Many times stage managers and some meeting planners are obviously not used to dealing with professional musicians who have been doing the job longer then they have been born. Nor are they used to dealing with musicians who actually have business sense with a knack for planning ahead. There is a reason things are in writing in a contract or on a rider.
A stage manager called me recently to make sure I had all the info for an upcoming gig. Great! I asked if they are providing armless padded chairs, music stands with lights, and made sure we had clearance for parking. Ummmm. Then a questionable “yes?” I reminded him I was only bringing instrument with music books, and discussed set times as I knew we had competing sounds from other bands from nearby venues in same location. Another ummmmm. Yes, I actually do my research on the gig and try to time things accordingly.

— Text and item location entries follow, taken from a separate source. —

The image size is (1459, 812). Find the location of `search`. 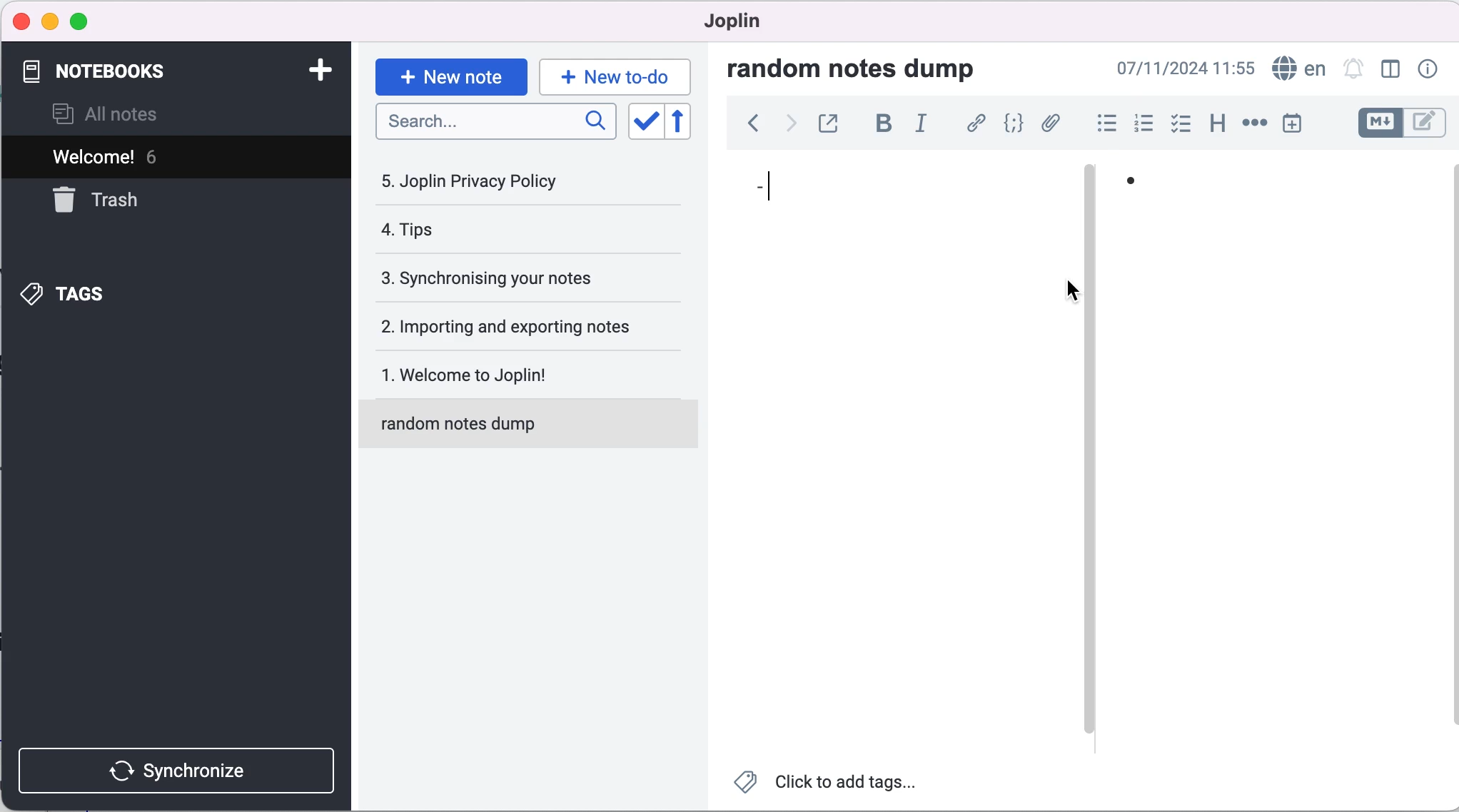

search is located at coordinates (497, 126).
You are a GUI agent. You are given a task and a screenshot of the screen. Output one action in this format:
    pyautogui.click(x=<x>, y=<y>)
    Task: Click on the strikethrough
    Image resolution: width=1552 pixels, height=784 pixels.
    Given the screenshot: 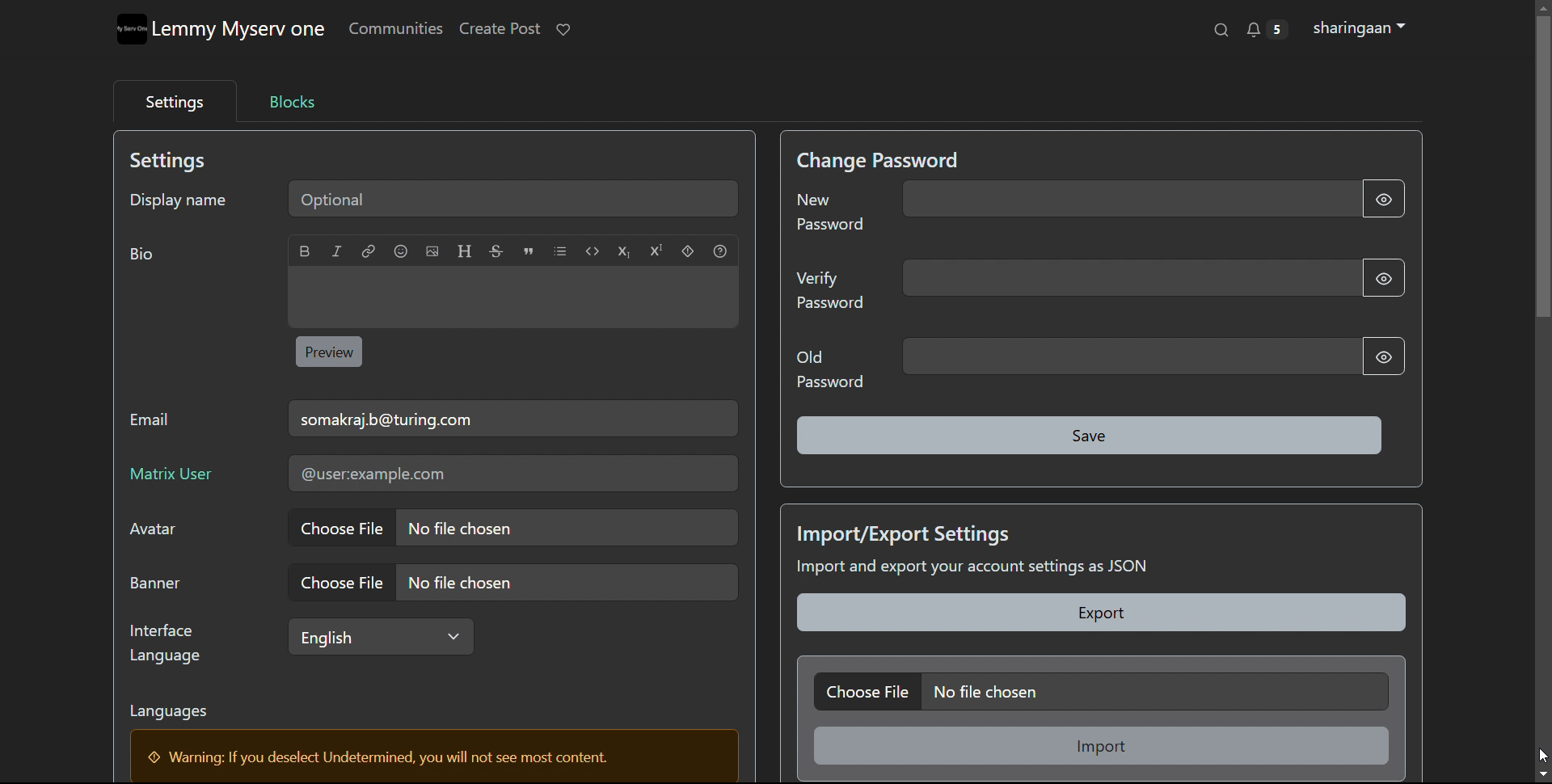 What is the action you would take?
    pyautogui.click(x=495, y=251)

Less than an hour later, another phone call – just to make sure you know what to wear. There is only one type of acceptable attire for this location, and I know it. The company even dictates hosiery, length of skirt and length of shirt sleeves. He didn’t know that (but should have.) Just wanted to make sure what I wear is conservative for the group. Hmmm, I’ve been there 21 years; I hope I know it by now. Obviously, this was his first time dealing with a prepared, knowledgeable musician – a true professional musician. Aaaaaaarrrrrgggghhhh!!!!!
I then asked to clarify is it 6:00pm CALL time or DOWNBEAT? This determines exactly when I need to be there. Another ummmmmm. Finally, it’s a 6:00 pm downbeat. Okay – I’ll be there by 5:30pm.
Playing devil’s advocate, I see that most stage managers are not used to dealing with someone who’s done this a few times. Or maybe they have just dealt with the unprepared, scatter-brained artistic type so many times that they treat everyone that way. There is a reason for this stereotype.
This situation is exactly why I insist on a contract or some sort of written confirmation. I like having things in writing; it’s a reference. He should have sent an e-mail and asked if there were any questions. Too many points of information can be lost in a telephone call, especially when I’m on the road or in the middle of something when he does call me. Even a text would have been sufficient. Just something I can look to again and make sure I have the information. The communication needs to work both ways. If I don’t have the information, I will keep calling, writing, or sending morse code as needed until I get the information. Having good information and communication are some of the keys to being, and especially appearing to be, a professional musician.